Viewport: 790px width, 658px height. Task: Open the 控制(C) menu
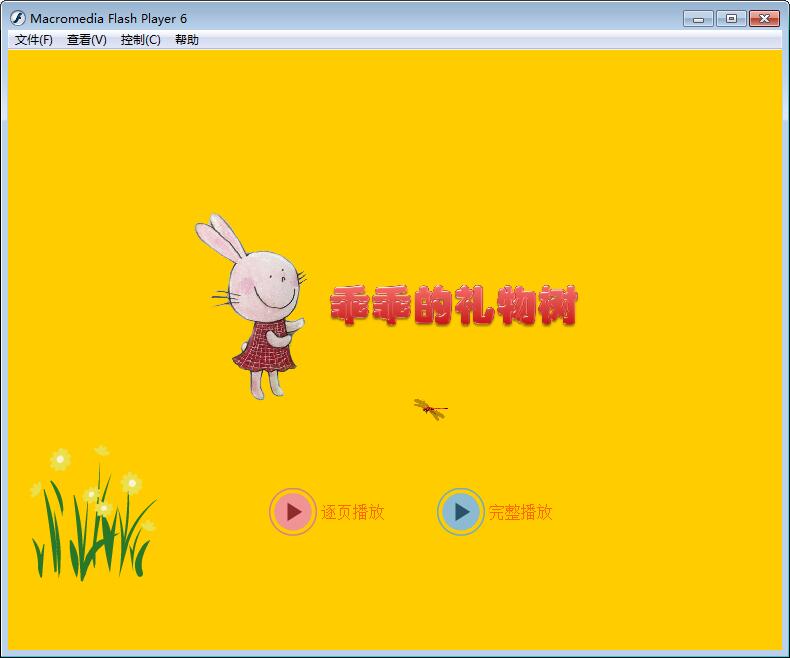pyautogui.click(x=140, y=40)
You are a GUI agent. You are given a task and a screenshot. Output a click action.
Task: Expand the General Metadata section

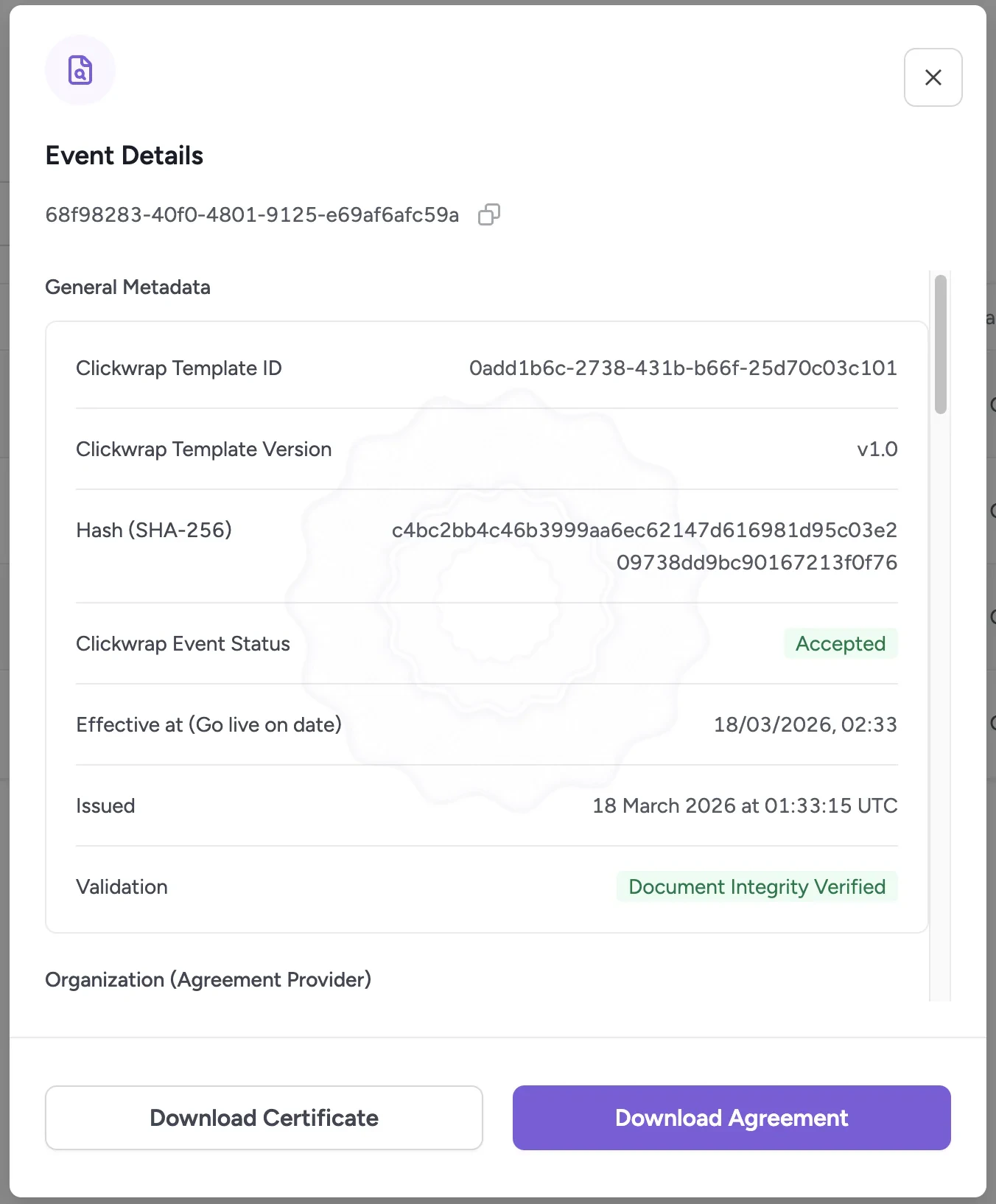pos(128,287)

*What you should do:* The listing must be returned in full and exactly, apart from its pictures.

*Solution to this exercise:*
Viewport: 790px width, 658px height. Task: Open the 控制(C) menu
pyautogui.click(x=140, y=40)
You are a GUI agent. You are given a task and a screenshot. Output a click action.
Task: Expand the General Metadata section

pos(128,287)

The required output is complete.